## Data records
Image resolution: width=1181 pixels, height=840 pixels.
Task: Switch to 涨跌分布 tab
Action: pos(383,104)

==

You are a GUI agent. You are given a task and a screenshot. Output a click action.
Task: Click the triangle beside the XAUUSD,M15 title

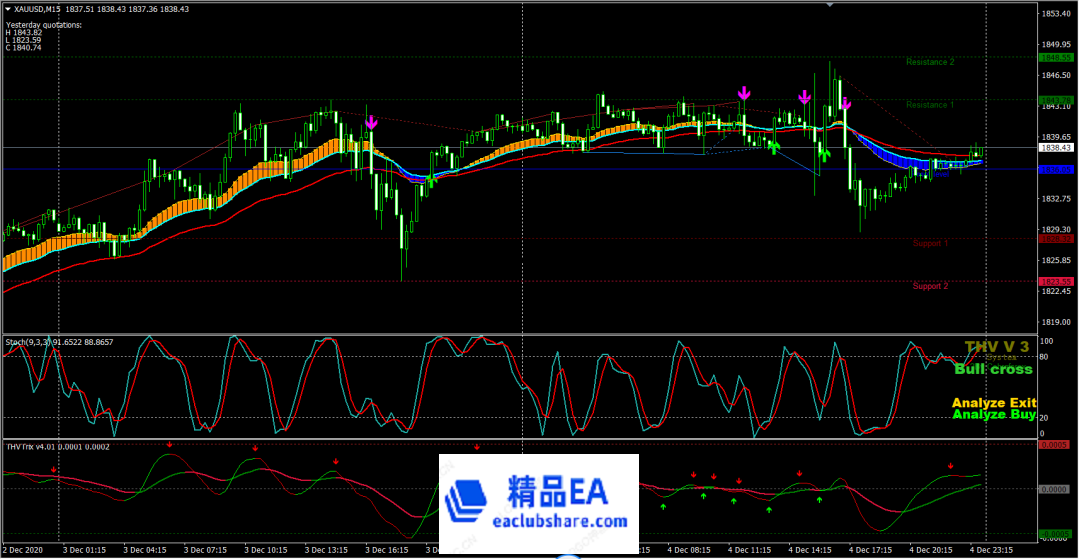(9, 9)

* * *

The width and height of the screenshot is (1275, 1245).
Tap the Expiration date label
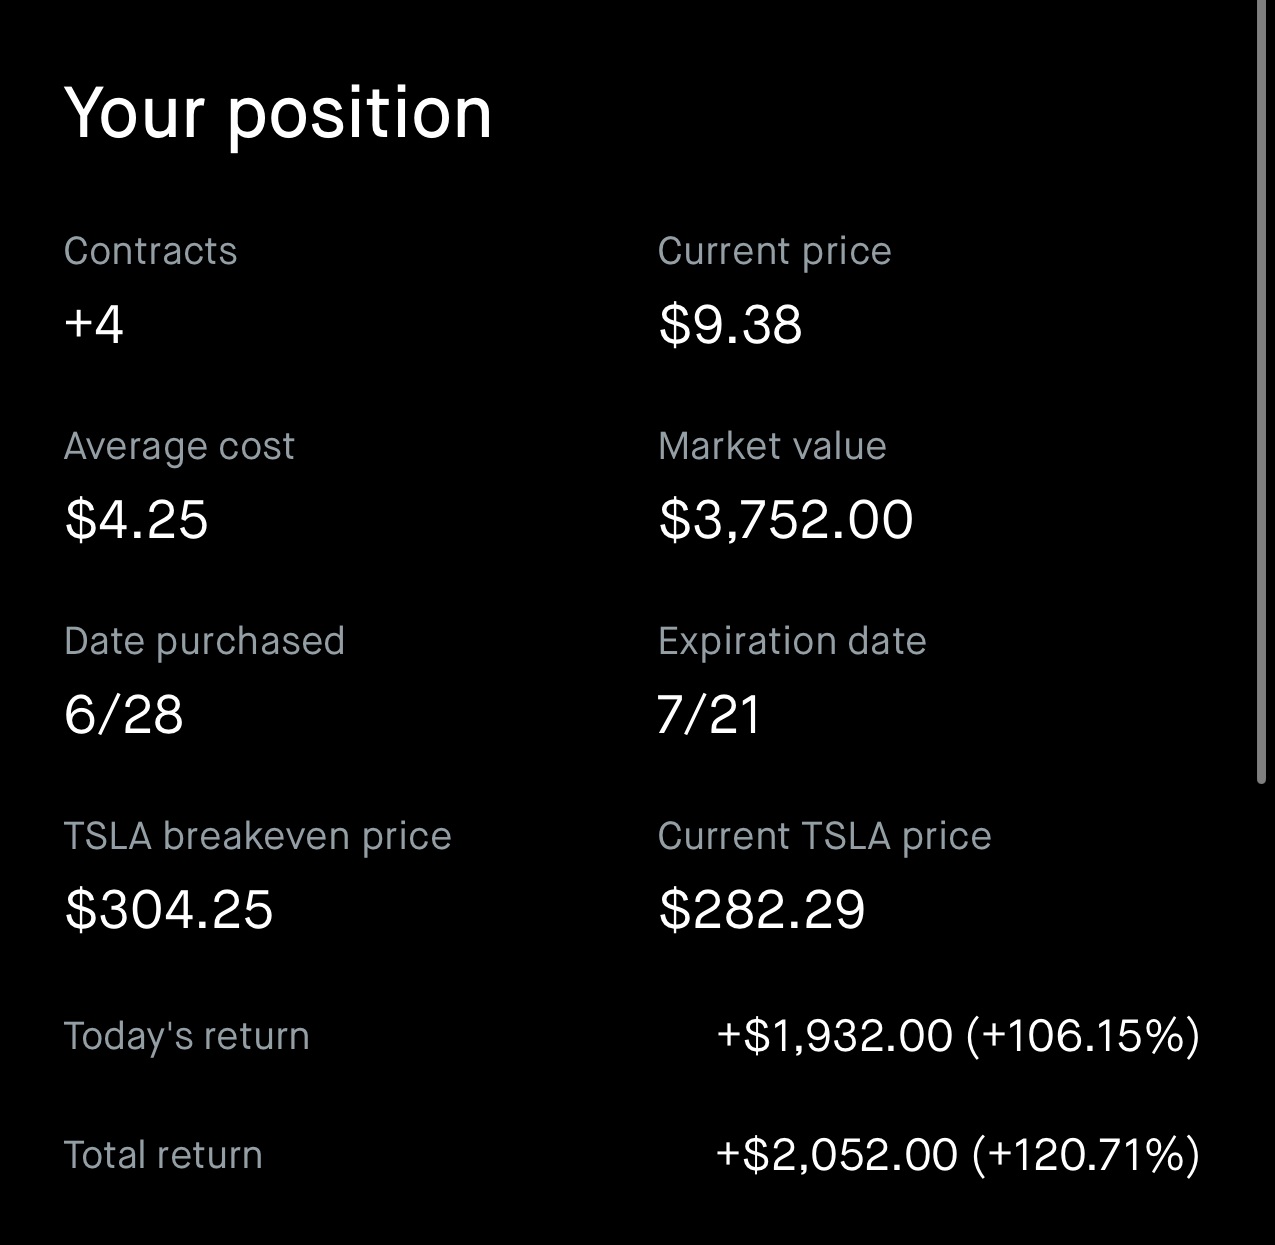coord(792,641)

## Work instructions
Which of the lines above carry the string "screenshot"? Pick them out and copy them.

## Problem solution
You are a GUI agent. You are given a task and a screenshot. Output a click action.
The width and height of the screenshot is (1275, 1245).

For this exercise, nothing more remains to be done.